Whenever the word "agent" turns up in a line below, that line should be copied.

[DATASET RECORDS]
*** Block opens ***

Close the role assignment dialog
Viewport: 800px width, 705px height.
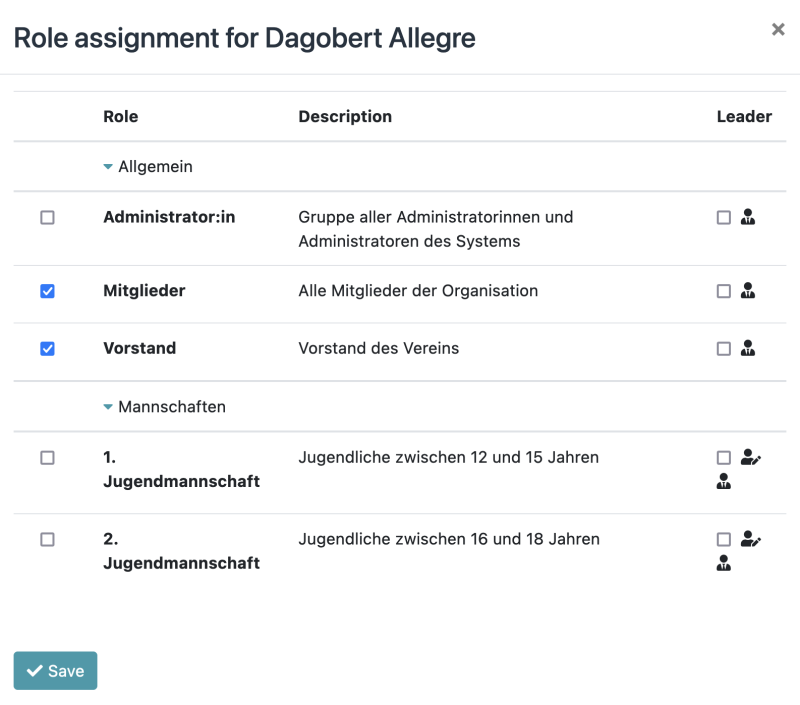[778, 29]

*** Block closes ***
*** Block opens ***

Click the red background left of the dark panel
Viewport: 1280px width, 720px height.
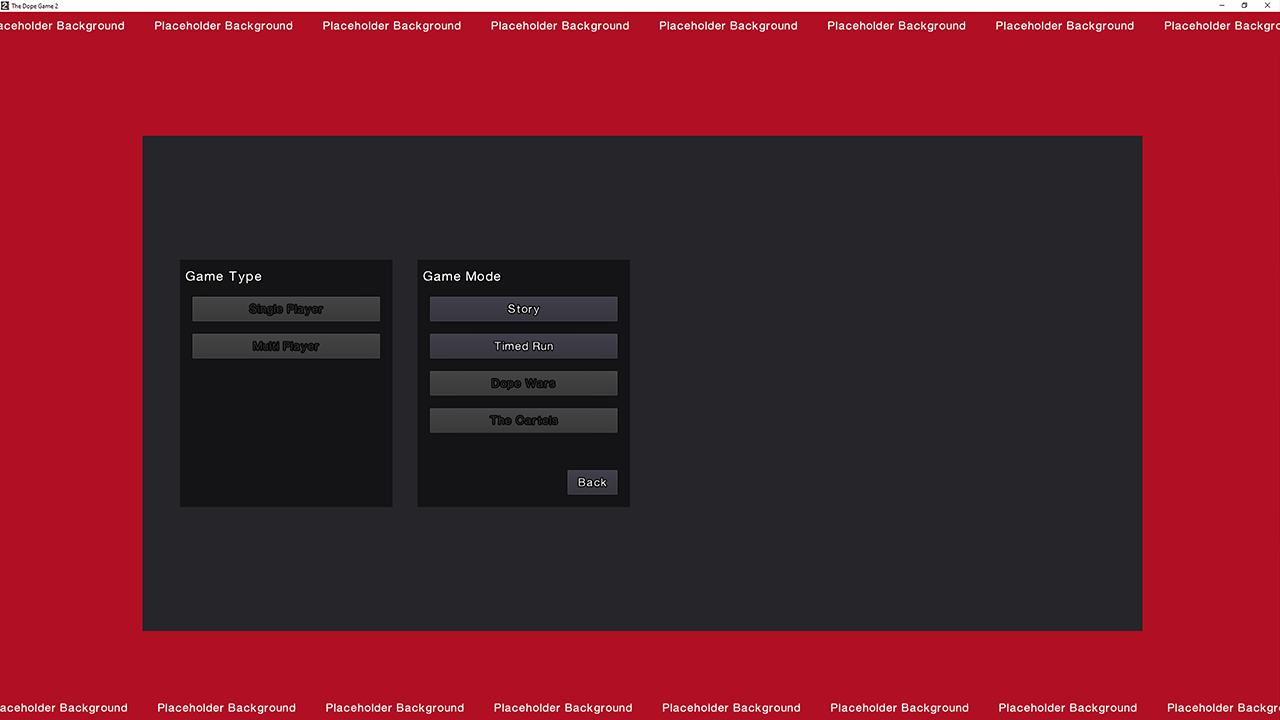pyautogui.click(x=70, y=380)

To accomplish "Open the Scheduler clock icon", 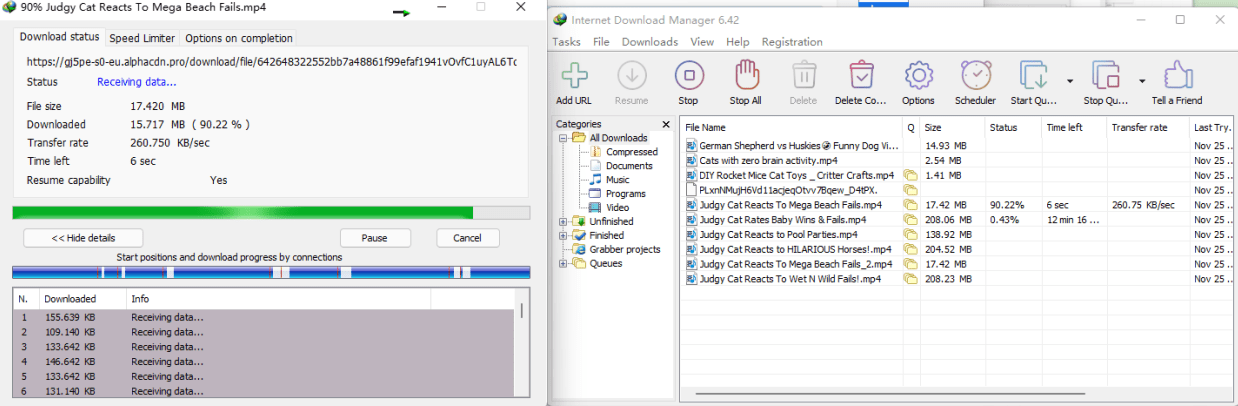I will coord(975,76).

*** Block closes ***
*** Block opens ***

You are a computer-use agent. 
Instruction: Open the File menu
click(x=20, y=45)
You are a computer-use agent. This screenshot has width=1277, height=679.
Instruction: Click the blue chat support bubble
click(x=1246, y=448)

*** Block closes ***

[SOLUTION TO THIS PROBLEM]
You are a computer-use agent. 
You are a computer-use agent. This screenshot has width=1277, height=679.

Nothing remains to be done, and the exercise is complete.